The manuals are thousands of pages thick and provide pilots, aircrew and technicians with necessary instructions and references for safely operating and maintaining the aircraft.

DND reviewing manuals

Despite the plane's successful delivery, DND spokesman Daniel Le Bouthillier said the government is reviewing the manuals with the company to ensure they meet the military's requirements.

He added that the plane will remain in Spain until the middle of next year as air force members train on the aircraft and test it before flying it to Canadian Forces Base Comox in British Columbia.

"The acceptance of the first aircraft is one of many steps in this complex program to replace the current fixed-wing search and rescue fleets," Le Bouthillier said in an email.

"We will continue to work with Airbus to ensure the acceptability of remaining work, including revision of technical manuals, completing training for the initial RCAF crews and conducting initial operational testing and evaluation in Spain in the first half of 2020."

The federal government announced three years ago that it would pay Airbus $2.4 billion for 16 CC-295 aircraft to replace the air force's ancient Buffalo search-and-rescue planes and an old version of the RCAF's Hercules aircraft.

A Canadian Forces CC-115 Buffalo aircraft prepares to land at Chilliwack Airport in Chilliwack, B.C., on Friday February 28, 2014. The 16 new CC-295 aircraft will replace the Air Force's aging fleet of Buffalo planes. (Darryl Dyck/The Canadian Press)
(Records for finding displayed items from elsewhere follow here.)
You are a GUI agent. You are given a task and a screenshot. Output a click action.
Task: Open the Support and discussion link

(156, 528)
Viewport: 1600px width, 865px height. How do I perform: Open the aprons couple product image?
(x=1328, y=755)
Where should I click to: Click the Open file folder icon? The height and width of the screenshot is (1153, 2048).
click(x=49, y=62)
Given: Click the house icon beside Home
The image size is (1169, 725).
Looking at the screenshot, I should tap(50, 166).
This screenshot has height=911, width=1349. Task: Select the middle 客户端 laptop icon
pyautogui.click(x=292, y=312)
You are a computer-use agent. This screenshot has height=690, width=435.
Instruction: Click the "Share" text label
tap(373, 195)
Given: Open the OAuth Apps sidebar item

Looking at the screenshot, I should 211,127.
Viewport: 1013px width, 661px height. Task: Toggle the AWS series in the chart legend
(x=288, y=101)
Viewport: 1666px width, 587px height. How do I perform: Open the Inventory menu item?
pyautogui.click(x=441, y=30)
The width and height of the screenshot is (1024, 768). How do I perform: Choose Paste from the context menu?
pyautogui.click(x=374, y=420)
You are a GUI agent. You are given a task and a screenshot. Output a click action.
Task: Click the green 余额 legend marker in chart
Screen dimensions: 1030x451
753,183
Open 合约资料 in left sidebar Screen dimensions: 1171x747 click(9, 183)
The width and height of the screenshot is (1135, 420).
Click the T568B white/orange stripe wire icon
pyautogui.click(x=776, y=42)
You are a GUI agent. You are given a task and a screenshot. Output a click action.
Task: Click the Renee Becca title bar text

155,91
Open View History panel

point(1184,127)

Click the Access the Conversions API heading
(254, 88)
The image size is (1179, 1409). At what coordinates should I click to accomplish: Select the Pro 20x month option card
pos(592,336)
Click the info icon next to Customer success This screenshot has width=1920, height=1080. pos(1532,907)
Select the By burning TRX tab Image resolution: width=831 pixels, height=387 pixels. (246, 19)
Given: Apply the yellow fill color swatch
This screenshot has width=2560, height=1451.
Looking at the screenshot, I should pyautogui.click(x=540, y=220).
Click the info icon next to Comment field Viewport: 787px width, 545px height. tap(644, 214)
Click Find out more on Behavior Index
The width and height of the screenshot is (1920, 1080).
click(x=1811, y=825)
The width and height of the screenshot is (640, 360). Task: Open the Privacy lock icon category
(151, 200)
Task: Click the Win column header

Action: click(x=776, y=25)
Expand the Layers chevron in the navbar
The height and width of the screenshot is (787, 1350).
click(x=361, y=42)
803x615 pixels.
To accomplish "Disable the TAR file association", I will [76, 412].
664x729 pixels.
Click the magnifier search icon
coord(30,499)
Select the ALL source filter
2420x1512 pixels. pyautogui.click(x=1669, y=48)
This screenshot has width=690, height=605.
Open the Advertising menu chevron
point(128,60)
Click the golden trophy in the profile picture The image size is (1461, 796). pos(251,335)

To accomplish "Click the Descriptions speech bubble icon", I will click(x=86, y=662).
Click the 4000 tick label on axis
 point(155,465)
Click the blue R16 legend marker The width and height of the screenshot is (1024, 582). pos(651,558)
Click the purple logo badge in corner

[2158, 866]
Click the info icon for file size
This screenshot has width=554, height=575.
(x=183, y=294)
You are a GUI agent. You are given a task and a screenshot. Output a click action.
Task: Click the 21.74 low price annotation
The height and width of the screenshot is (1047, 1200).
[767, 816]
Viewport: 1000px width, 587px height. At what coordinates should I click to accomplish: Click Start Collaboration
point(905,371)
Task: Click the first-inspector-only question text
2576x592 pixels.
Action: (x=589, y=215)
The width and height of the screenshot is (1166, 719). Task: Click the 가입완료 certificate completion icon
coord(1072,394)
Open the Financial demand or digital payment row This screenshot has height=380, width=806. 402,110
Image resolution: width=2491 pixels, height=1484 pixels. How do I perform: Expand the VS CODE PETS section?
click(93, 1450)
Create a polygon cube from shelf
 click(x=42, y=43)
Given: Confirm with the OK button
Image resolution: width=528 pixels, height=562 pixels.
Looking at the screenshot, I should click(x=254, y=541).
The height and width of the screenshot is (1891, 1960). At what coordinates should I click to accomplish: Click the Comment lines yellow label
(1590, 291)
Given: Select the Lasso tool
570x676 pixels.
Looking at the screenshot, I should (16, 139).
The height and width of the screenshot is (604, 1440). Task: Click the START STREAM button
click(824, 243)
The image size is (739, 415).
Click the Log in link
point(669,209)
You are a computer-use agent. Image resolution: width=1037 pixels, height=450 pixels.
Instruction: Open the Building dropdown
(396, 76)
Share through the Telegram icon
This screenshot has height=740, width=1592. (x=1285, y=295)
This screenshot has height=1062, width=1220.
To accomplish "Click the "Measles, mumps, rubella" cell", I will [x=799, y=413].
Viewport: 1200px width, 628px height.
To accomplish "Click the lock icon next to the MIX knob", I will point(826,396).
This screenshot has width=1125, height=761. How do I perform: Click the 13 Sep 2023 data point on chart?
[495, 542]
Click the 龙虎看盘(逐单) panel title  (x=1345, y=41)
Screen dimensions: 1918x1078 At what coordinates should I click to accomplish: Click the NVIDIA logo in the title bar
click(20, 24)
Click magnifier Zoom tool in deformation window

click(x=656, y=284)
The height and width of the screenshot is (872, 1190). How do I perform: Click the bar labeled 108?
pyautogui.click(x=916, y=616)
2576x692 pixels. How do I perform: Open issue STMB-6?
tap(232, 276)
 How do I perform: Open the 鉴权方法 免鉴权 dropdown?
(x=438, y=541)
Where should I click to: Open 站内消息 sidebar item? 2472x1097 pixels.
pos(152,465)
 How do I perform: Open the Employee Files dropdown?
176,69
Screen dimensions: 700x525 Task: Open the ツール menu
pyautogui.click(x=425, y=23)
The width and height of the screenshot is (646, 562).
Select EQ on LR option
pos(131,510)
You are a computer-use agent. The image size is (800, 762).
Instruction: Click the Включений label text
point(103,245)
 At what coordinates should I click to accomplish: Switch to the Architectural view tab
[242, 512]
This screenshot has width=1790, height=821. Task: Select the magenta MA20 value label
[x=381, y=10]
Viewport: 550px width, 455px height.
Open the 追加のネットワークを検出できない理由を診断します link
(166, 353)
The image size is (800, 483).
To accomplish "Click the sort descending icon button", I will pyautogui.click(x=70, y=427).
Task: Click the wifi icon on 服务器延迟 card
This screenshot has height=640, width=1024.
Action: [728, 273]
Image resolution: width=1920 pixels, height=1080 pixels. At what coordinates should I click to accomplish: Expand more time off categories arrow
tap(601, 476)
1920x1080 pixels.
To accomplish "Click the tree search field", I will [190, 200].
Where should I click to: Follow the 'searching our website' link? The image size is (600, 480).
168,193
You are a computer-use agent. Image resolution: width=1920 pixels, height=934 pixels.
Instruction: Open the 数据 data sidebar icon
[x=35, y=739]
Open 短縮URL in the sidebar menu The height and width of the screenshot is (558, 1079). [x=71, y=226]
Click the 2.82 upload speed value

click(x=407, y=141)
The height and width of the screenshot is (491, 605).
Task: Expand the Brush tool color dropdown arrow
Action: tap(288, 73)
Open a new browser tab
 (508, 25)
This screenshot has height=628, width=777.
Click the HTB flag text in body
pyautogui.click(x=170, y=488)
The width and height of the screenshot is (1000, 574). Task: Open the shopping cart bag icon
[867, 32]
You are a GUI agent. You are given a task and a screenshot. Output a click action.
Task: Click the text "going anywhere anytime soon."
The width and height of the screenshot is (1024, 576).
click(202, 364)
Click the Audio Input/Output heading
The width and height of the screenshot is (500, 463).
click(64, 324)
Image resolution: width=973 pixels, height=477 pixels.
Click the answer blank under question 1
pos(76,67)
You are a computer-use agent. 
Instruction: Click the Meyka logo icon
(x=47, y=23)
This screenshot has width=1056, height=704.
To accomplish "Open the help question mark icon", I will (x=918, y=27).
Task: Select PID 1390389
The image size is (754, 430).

The deal, which includes an option to pay Airbus another $2.3 billion to maintain and support the plane for 15 years, had been held up as one of the few major successes for Canada's beleaguered military procurement system in recent years.

In a recent interview with The Canadian Press, Air Force commander Lt.-Gen. Al Meinzinger praised the new aircraft while underscoring the importance of the manuals as "really critical to safely operate the aircraft."

"We're working very collaboratively with the company," he added. "In fact, we're having regular senior-level discussions. We're focused on right now reviewing some of the operational manuals — checklists, aircraft operations procedure."

Meinzinger said the Air Force also was looking at possible contingencies should there be any extended delay in getting the new aircraft back to Canada. He said the air force wants the plane in Canada to conduct missions as soon as is safely possible.

Contingencies could include making adjustments with existing aircraft, some of which are already decades old and long overdue for replacement. Search-and-rescue is considered a "no-fail mission" for the military, meaning it must be able to respond no matter the circumstances.

"We're focused on the front-end and getting the work done," he said. "But we're thinking about obviously ... if there's a three-month delay, six-month delay, what might that mean in terms of work we've got to start."

Search and rescue 

The federal government ordered the military to start conducting search-and-rescue operations in 1947.

The government receives about 10,000 distress calls a year, and while the majority are handled by the provinces or territories, with police and volunteers tasked with responding, the military answers about 750 of the most high-risk calls.

Military search-and-rescue personnel often use specialized airplanes and helicopters to parachute or rappel into remote areas — such as mountains, the high Arctic or one of Canada's three oceans — to respond to plane crashes and sinking ships.

In a statement, Airbus said it had "worked hard with our customer to complete extensive inspections and acceptance flight test towards the delivery of this first" plane and to meet the government's "demanding delivery milestones."